Data for this task:
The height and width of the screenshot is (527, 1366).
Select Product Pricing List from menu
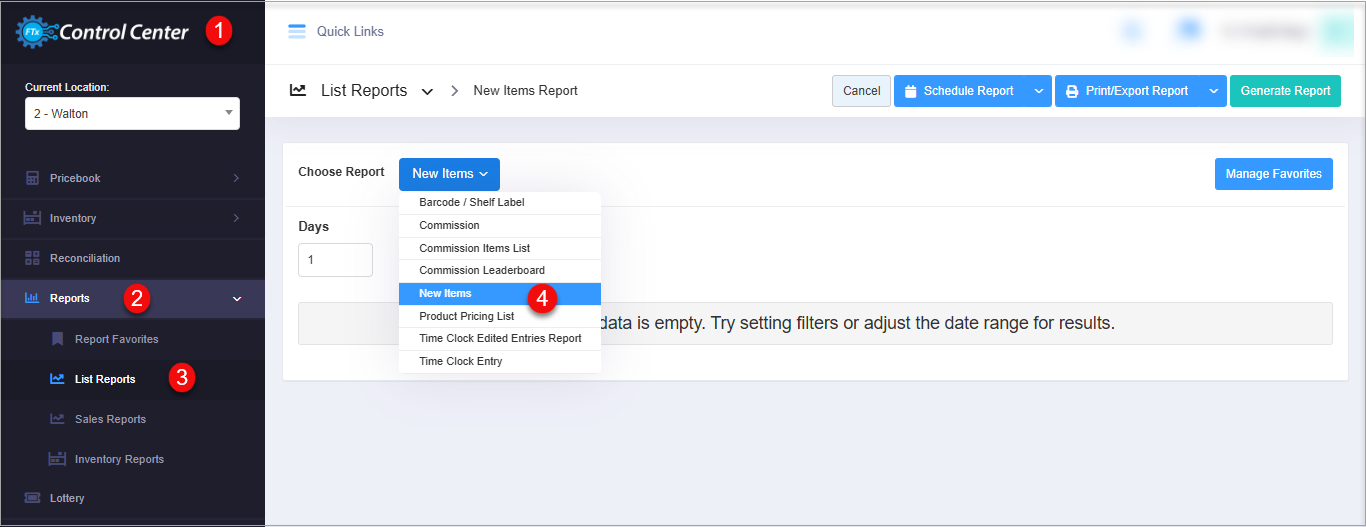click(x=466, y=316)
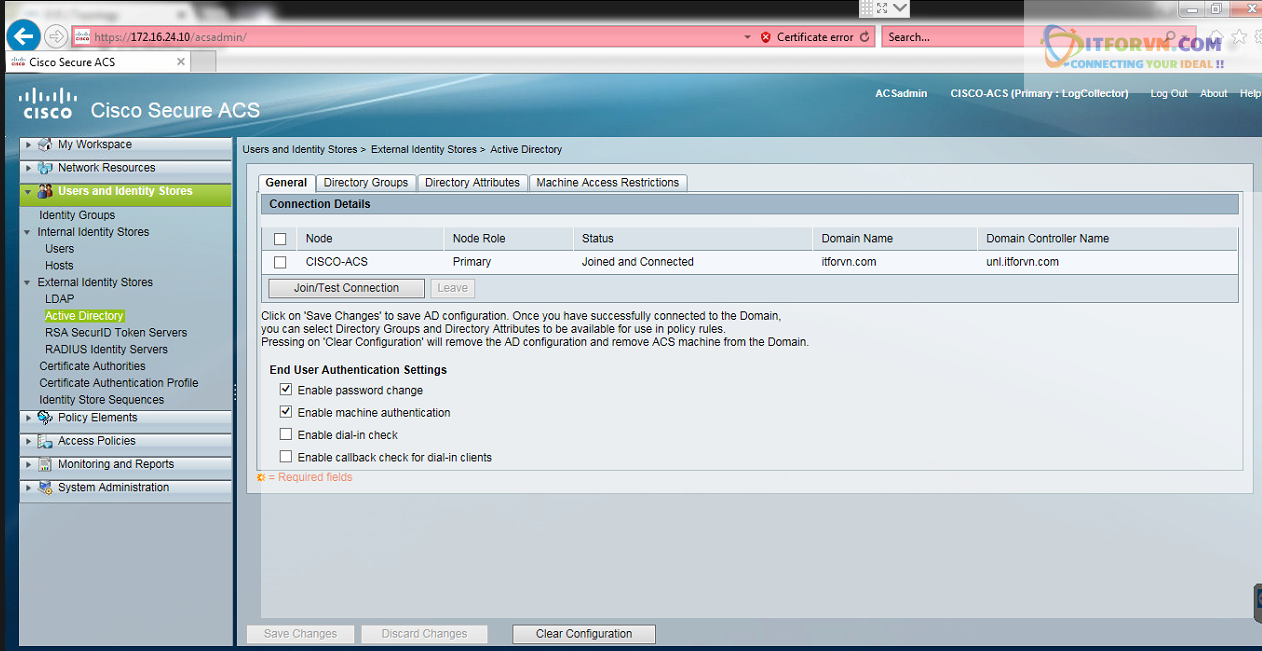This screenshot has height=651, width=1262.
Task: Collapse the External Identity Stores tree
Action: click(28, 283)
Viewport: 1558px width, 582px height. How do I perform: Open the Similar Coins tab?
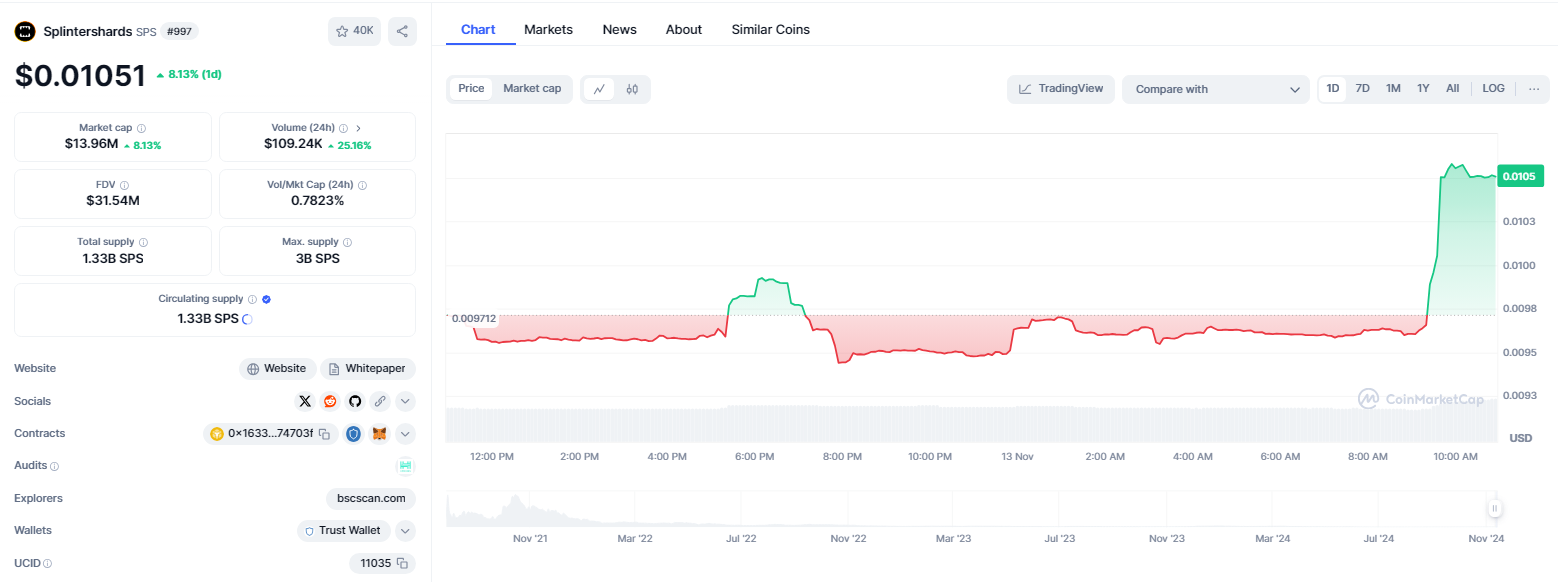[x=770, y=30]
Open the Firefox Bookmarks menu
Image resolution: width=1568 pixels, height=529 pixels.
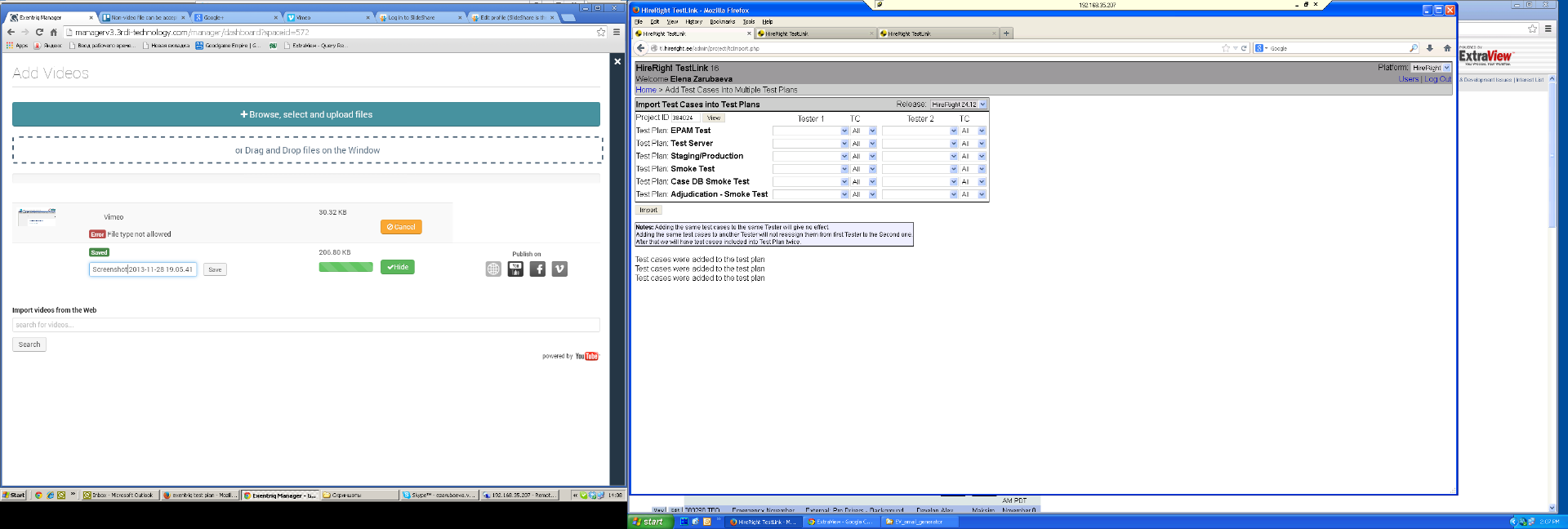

Task description: Omit the pictures. Transcribe word for word the lines from the one containing "Select Product Pricing List from menu" through the end of the listing, inclusive.

Output of the task:
Select Product Pricing List from menu
click(x=466, y=316)
This screenshot has height=651, width=1262.
Task: Collapse the External Identity Stores tree
Action: click(28, 283)
Viewport: 1558px width, 582px height. How do I perform: Open the Similar Coins tab?
[x=770, y=30]
Open the Firefox Bookmarks menu
Image resolution: width=1568 pixels, height=529 pixels.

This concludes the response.